Poster for Anonymous
With the release of Anonymous upon us, the conspiracy theories about William Shakespeare are hotting up again. The film, directed by Roland Emmerich, claims that Edmund de Vere, the Earl of Oxford, actually wrote the plays. It’s a theory that was started by J Thomas Looney in the early twentieth century. Is it true, or is it all a case of snobbery?
Meanwhile activists have taken to the streets of Stratford, painting out signs bearing Shakespeare’s name in a bid to show how people continue trying to write him out of history.
“There is a risk that people who have never questioned the authorship of Shakespeare’s works could be hoodwinked,” said Dr Paul Edmondson of the Shakespeare Birthplace Trust, quoted on The Daily Mail.
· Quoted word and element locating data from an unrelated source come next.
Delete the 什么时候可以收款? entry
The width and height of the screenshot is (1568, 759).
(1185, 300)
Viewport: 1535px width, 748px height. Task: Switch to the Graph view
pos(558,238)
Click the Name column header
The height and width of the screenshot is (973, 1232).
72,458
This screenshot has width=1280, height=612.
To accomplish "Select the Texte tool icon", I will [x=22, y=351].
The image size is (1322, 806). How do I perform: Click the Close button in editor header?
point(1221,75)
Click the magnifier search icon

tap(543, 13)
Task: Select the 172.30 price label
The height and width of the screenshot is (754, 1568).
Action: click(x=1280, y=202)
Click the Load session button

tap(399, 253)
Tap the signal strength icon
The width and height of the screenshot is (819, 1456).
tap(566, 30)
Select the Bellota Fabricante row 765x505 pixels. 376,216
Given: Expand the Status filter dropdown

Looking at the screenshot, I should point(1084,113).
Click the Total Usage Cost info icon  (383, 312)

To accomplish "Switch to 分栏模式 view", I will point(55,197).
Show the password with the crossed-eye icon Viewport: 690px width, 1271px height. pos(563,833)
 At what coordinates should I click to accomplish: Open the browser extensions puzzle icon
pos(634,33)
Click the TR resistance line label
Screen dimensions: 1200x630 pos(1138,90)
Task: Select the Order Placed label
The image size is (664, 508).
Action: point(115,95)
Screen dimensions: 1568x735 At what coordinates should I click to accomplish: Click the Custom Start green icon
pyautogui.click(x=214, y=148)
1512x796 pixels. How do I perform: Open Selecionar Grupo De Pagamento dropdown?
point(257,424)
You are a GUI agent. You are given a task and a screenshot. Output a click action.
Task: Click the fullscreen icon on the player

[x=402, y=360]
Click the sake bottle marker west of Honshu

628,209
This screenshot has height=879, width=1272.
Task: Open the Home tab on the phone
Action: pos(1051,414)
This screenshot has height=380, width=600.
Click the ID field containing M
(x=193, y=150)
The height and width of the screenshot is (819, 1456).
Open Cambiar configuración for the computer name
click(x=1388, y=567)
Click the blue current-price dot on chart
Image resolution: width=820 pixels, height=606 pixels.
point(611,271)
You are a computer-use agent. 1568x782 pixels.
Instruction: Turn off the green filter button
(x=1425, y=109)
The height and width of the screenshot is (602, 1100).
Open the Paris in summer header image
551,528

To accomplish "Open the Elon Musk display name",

Facts iffy, but fascinating stuff. It makes sense, said Rex Reed in The New York Observer: the Earl of Oxford wouldn’t have wanted to sully his name; Shakespeare’s wife and daughters were illiterate, and he retired after his last play, to Stratford to become a businessman. The film also suggests that Shakespeare killed Christopher Marlowe because the latter was about to uncover the deception. Whilst the “facts are still open to conjecture”, it’s still fascinating.
“There’s no evidence whatever that the Earl of Oxford or any of the other 77 people who over the years have been suggested as the author of the plays. That in itself seems to be enough to show that this is a loony idea that 77 people including Queen Elizabeth, that Cervantes the author of Don Quixote, Daniel Defoe who died long after Shakespeare, all have been suggested and put forward by people who have this crazy idea,” said Shakespeare Scholar Stanley Wells, quoted on The Daily Telegraph, who also wrote an excellent deconstruction of the Oxfordian argument here.
What happened to imagination? Nobody, said Allan Massie firmly in The Daily Telegraph, says that Dickens and Keats didn’t write their works, even though neither of them – like Shakespeare – went to university. We are drowning in conspiracy theories about Shakespeare. It doesn’t matter, to the theorists, that the Earl of Oxford popped his clogs in 1604 – years before Shakespeare’s final plays were written. It doesn’t matter also that at the time nobody suggested Shakespeare didn’t write his plays – not even Ben Jonson, who “was not devoid of jealousy.” This garbage is all down to “snobbery”; the suggestion that a man who didn’t go to Oxbridge couldn’t have written his plays. There are three reasons the argument falls flat: what knowledge is in in the plays “isn’t that great” – most of it is “cribbed”. Also, Shakespeare makes his fair share of mistakes – he gives Bohemia a sea-coast. More importantly, the plays are obviously written by someone with an intimate working knowledge of the theatre. Shakespeare often reworks other people’s material – much like a script-doctor would today, working in tandem with his colleagues. In no way could a “dilettante aristocrat” do all this. And finally, playwrights are “magpies” – they steal lines and let that line stand for knowledge they “don’t actually possess.” He didn’t need to have read law, or done politics, to write plays. If you have imagination, you can do a lot. These fantasists know nothing about Elizabethan and Jacobean theatre – and what’s worse, is that Hollywood directors don’t seem to care.
“To me there are many reasons to doubt the traditional attribution of the works of William Shakespeare to the man from Stratford. The points that strike me most are his signatures – all poorly executed and hardly a sign of true penmanship. His detailed will that famously mentioned his second ‘best bed’ but failed to mention that the man from Stratford had a literary career. And why did nobody notice the great poet’s death in 1616, which was followed by complete silence? Also his two daughters were illiterate,” said Roland Emmerich, quoted on The Daily Mail.
It’s just prejudice. Natalie Hayne in The Independent agreed with Massie. It’s one of “history’s stupider conspiracy theories.” People who doubt Shakespeare say he didn’t mention his plays in his will, so therefore he didn’t write them; but he also didn’t mention his “first-best-bed” in his will, whilst he famously gave his second best to his wife; so presumably he didn’t have a best bed either. The anti-Shakespeare tribes are just motivated by “class and regional prejudice,” boiling down to the idea that “an ordinary bloke from the Midlands” couldn’t possibly have written such things of beauty. But supporters of Shakespeare shouldn’t worry: “Shakespeare will assuredly survive Roland Emmerich. Even if Godzilla didn’t.”